If you are single, you most likely are preoccupied with dating on a regular basis. It does not matter the gender, finding a date for the weekend is as old as Adam and Eve. Men usually do the looking and asking while the ladies commonly send signals to let men know they are available. Times have changed, so it isn't uncommon if a lady does the asking but if you ask most ladies they still desire to be asked first.

Online dating hasn't been around as long as Adam and Eve, but it can be a gateway to a successful dating life no matter if you are looking for a date online or offline. Whichever case, online dating presents you with a venue to discover how to ask for a date without feeling the hurt of rejection that is typically felt when you ask a person face to face. Normally, if you are rejected by someone at an online dating site, the rejection seems less personal. It may sound clinical, but online dating is a great place to polish your dating skillsets.

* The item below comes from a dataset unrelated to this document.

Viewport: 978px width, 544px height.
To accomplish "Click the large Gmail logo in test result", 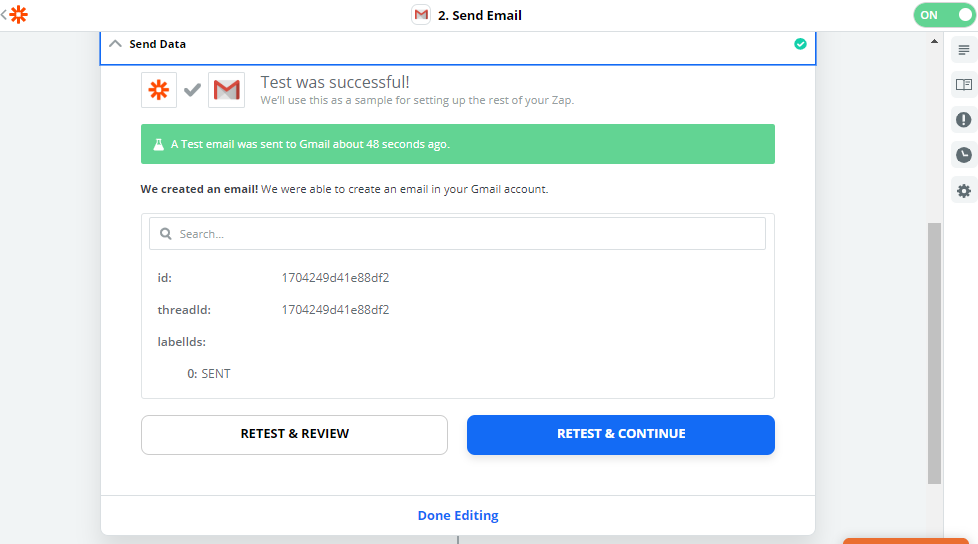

I doubt if any one, male or female, enjoys rejection but from a male's viewpoint, I can testify that rejection can be quite damaging to your confidence. It isn't easy to work up the braveness to ask a lady if she should would enjoy to accompany you to dinner and getting a decisive no or an obvious excuse to try to spare your feelings. If you get numerous rejections, your are certain to ask yourself the single person's mantra "what's wrong with me."

Confidence can be infectious. If you lose it, it will trouble you from one rejection to the next. If you have it, it exudes in every feat you take and success seems to be never ending. Even though you may be dying to be with the opposite sex for a weekend date, if you have no confidence, it is tough to portray the self-assurance wanted to get him or her to say "yes" to your invite. Online dating may be the key to gaining back the confidence you desire to be a player in the dating world.

With online dating, dating rituals are less extreme. Members at online dating sites appear to be laid back and are less concern about "what you look like" and more concerned about "who you are." When you encounter someone face to face asking for a date, within seconds the individual being asked has to make an evaluation of who you are, if they would feel secure being with you in an intimate place, etc. With online dating it is two people casually talking through a keyboard and the risk or apprehension of intimacy is not as prevalent. Your confidence with the opposite sex usually is regained if lost and your new found confidence can carry on in the face to face dating world when asking a person for a date. You still may be rejected, but knowing that you have the sanctuary of your online dating world, your whole personality and casual attitude to asking someone face to face for a date seems to be reflected in your approach and rejected is less likely. Of course, many who discovered their confidence at an online dating site, may also realize the love of their life. Either way, online dating is a place to find yourself if you lost the confidence to jump into the world of dating.